We take a slice of vectors, compare to the vector created of the item at index i. This results in a mask containing 0 and non-zero elements indicating which items are greater. Next, we load the corresponding slice of dp array into a new vector. Optimistically, all elements of this vector are incremented with 1, indicating a longer subsequence is found. In reality this should only apply to elements where the mask indicates that the elements of vI was larger Therefore, the new max vector is calculated by taking the existing maximum vector and the incremented vectored filtered by mask.

## Performance

Comparing the performance of these two solutions reveals a few very interesting facts. I used .NET 8 with BenchmarkDotNet on a machine supporting AVX2 the execute a performance comparison. The input is an array of 10000 `int` numbers shuffled randomly. The results indicate that SIMD solution being close to 20 times faster than the original solution:

```| Method         | Mean       | Error     | StdDev    |
|--------------- |-----------:|----------:|----------:|
| Lis            | 116.377 ms | 2.2566 ms | 2.1108 ms |
| LisSimdGeneric |   6.081 ms | 0.0816 ms | 0.0723 ms |
```

This performance gain cannot be justified by SIMD instructions only, given I proposed a maximum 8 fold speed up.

If we re-run the performance test on a fully ordered input, the results reveal yet another an interesting fact. Now the performance improvements in only 4 fold:

```| Method         | Mean      | Error     | StdDev    |
|--------------- |----------:|----------:|----------:|
| Lis            | 19.551 ms | 0.1689 ms | 0.1497 ms |
| LisSimdGeneric |  5.937 ms | 0.0903 ms | 0.0845 ms |
```

What may cause such a huge deviation? To find the answer, we need to better understand how CPUs work. Let me applying the `[HardwareCounters(HardwareCounter.BranchMispredictions, HardwareCounter.BranchInstructions)]` to gain some further understanding.

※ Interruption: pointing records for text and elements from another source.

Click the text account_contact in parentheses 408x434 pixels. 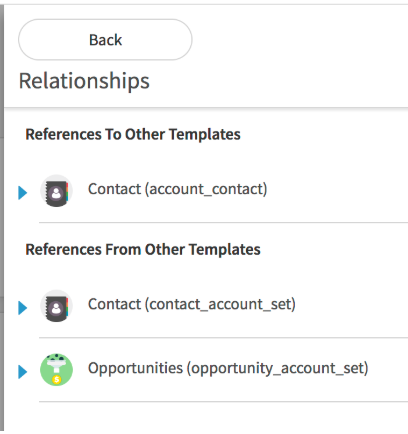click(206, 189)
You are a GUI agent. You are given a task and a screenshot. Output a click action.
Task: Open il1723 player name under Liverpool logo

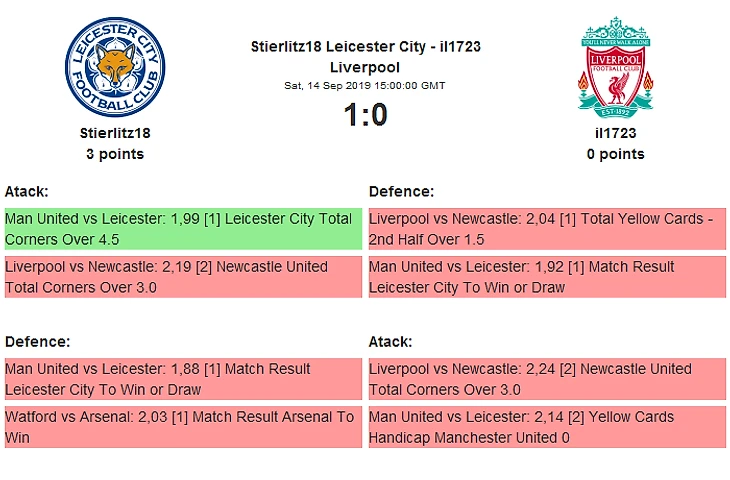(615, 132)
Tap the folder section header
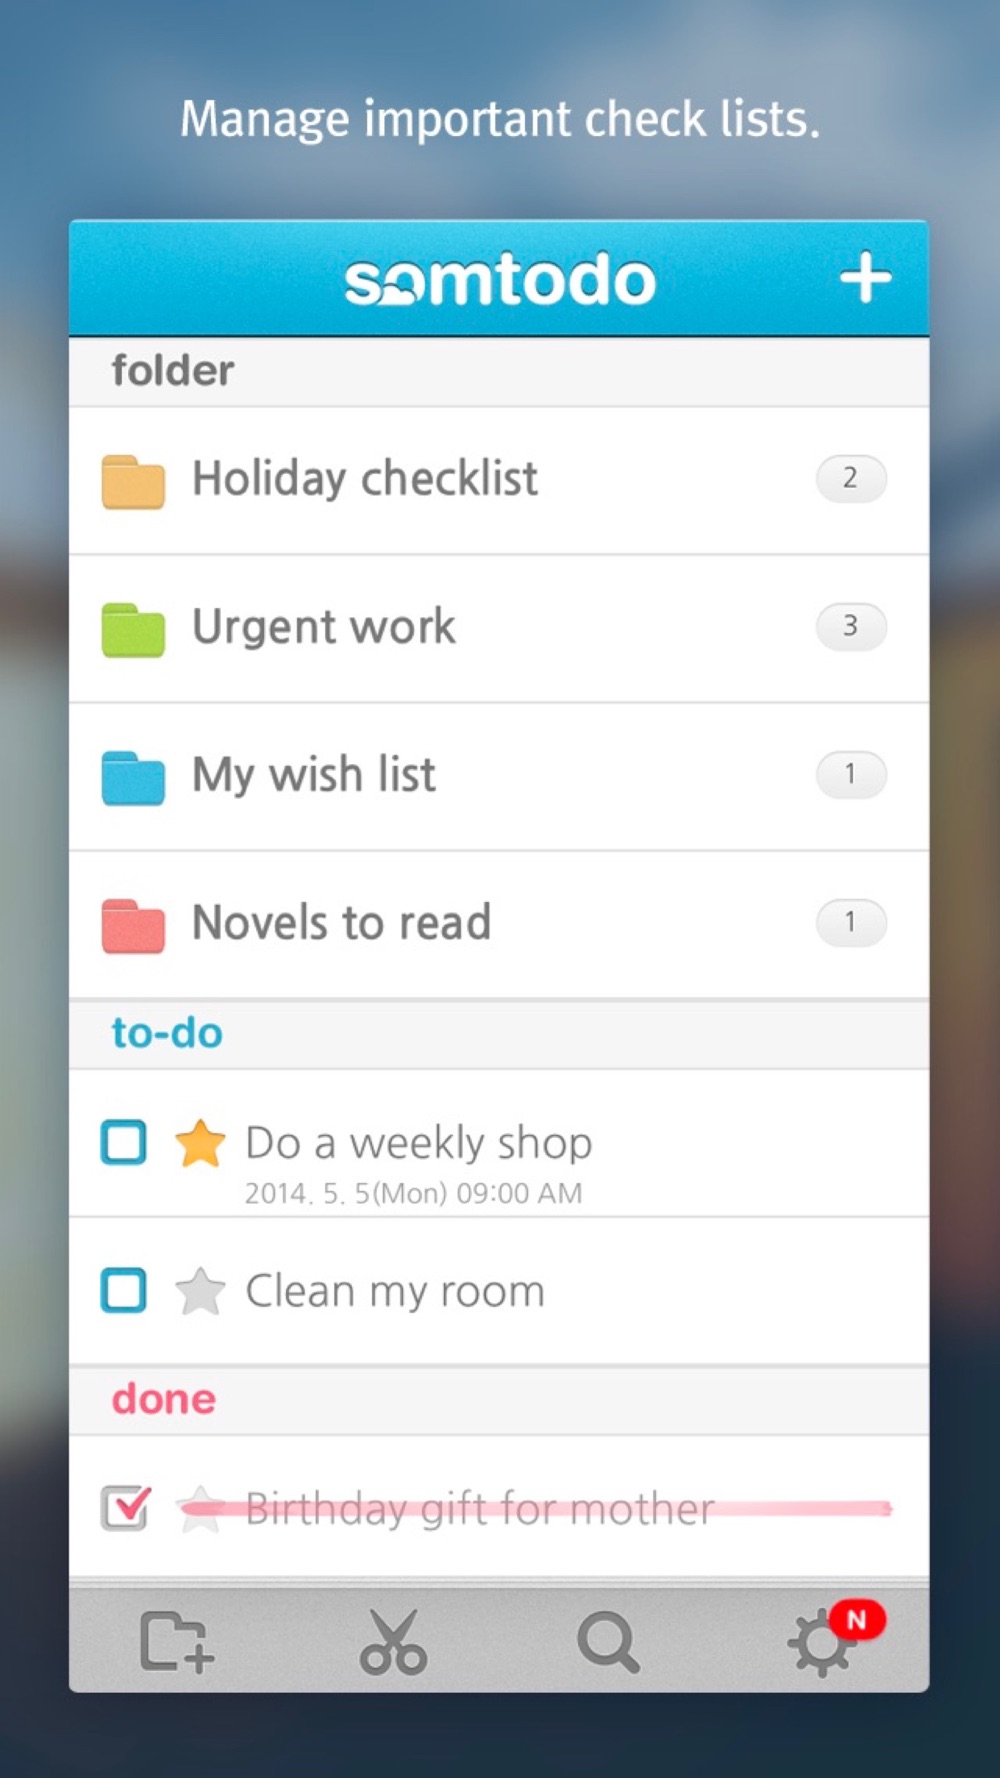Viewport: 1000px width, 1778px height. click(173, 371)
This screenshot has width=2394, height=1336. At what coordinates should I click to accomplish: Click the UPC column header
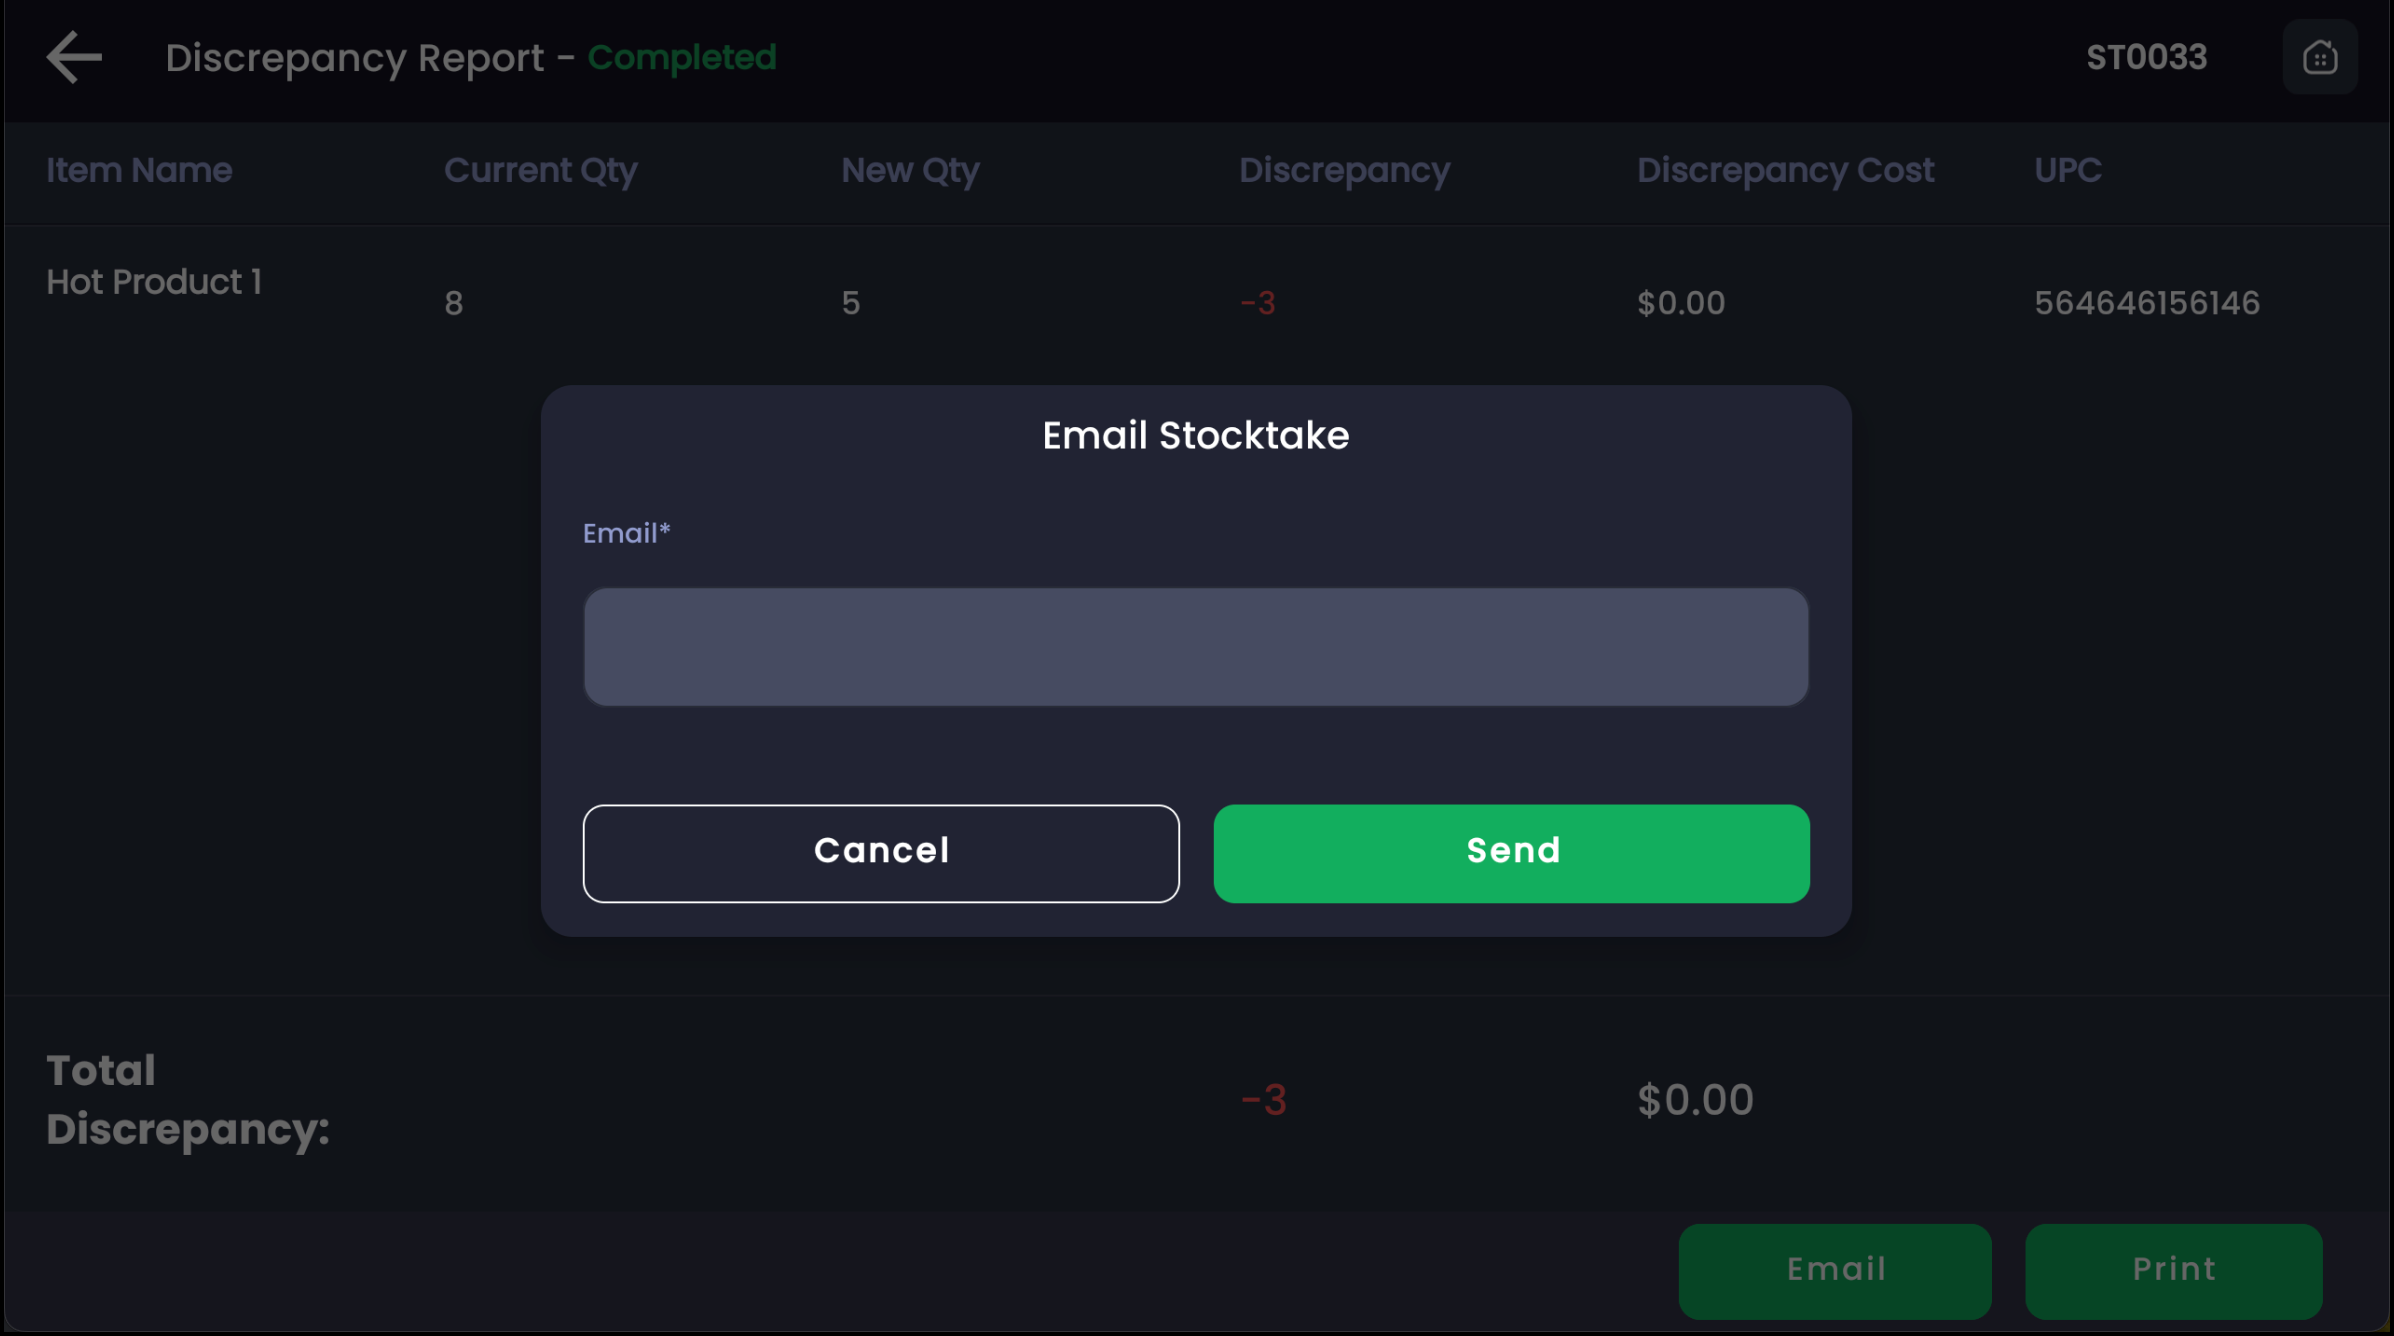pyautogui.click(x=2067, y=171)
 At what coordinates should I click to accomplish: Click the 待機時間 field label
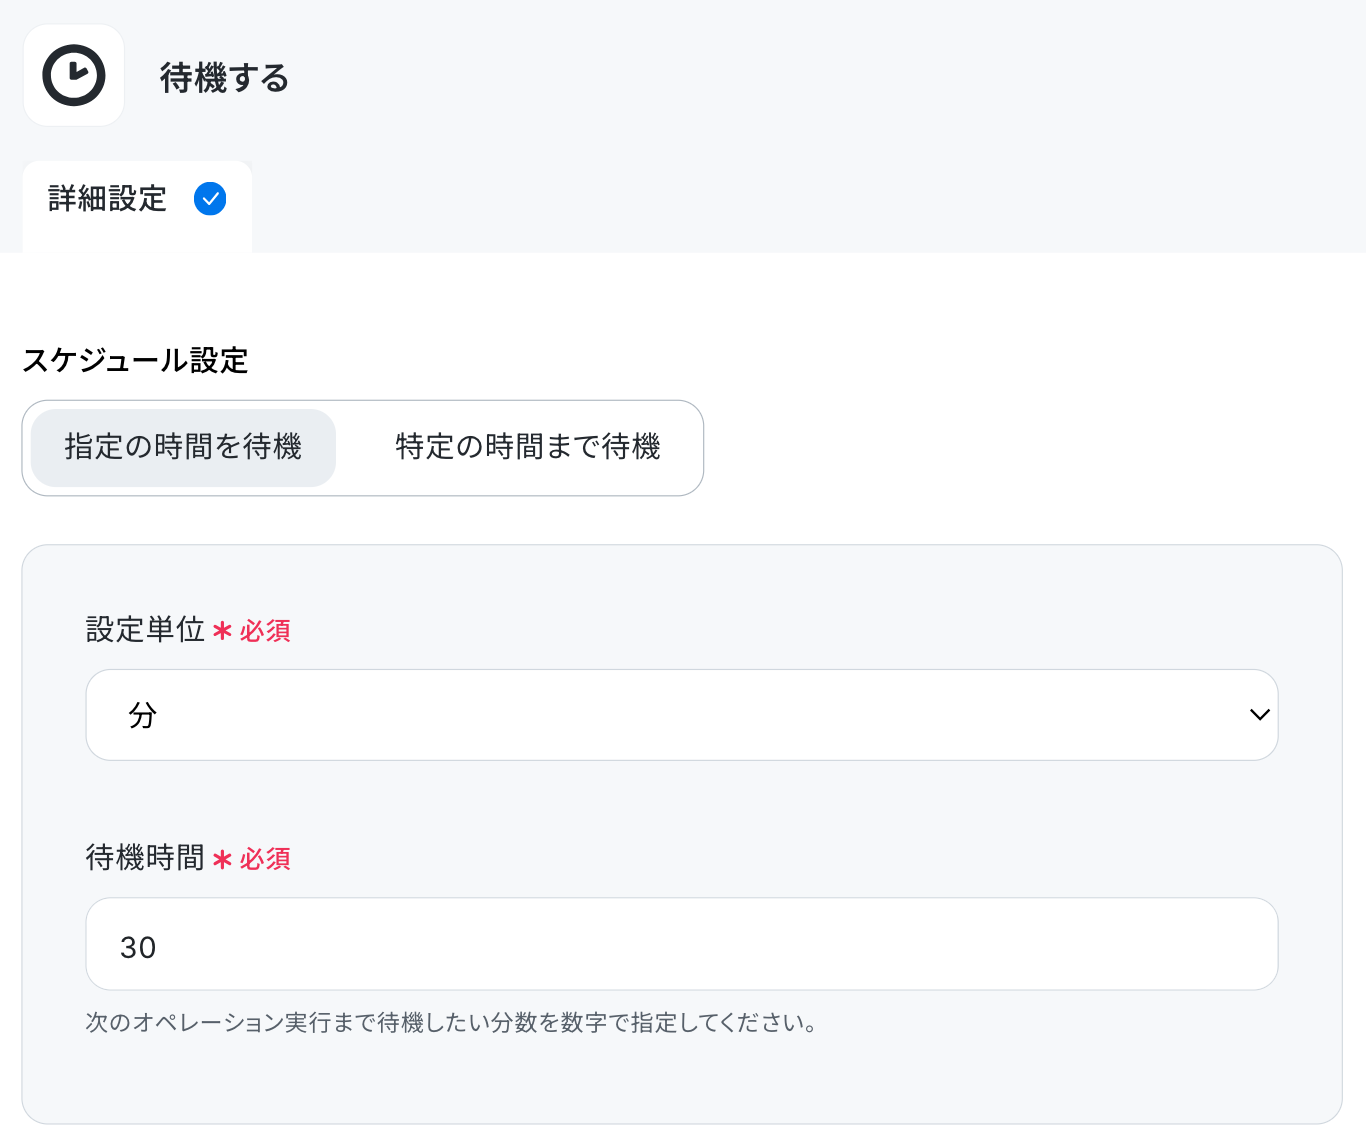click(x=145, y=857)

```| Method         | BranchMispredictions/Op | BranchInstructions/Op |
|--------------- |------------------------:|----------------------:|
| Lis            |              14,332,068 |           128,980,091 |
| LisSimdGeneric |                  28,687 |            19,056,026 |
```

CPUs use branch prediction to speed up code execution. In this case the CPU tries to predict which branch of the `input[i] > input[j]` if condition will execute. While the CPUs are really good at figuring out patterns, a random input array won't necessarily contain such patterns. When branch prediction fails the CPU needs to "return" to the condition to execute the other branch while wasting precious cycles. This is also shown on the above results: CPU's Branch Mispredictions metric is a multiple magnitude higher for the non-SIMD implementation.

This is partially to the fact that Lis method has a branching instruction in its inner loop , while the SIMD instructions are branch free.

## Conclusion

In this post I introduced a typical interview question exercise, the Longest Increasing Subsequence problem. I have outlined the most common implementation in C#. Then shown how one could consider vectorizing this problem. The examples are not production ready code, please don't use them as-is in prod applications. Finally, I compared the performance of the two solutions, and revealed an interesting finding: the inner loop of the SIMD implementation is branching free achieving considerable gains in this case.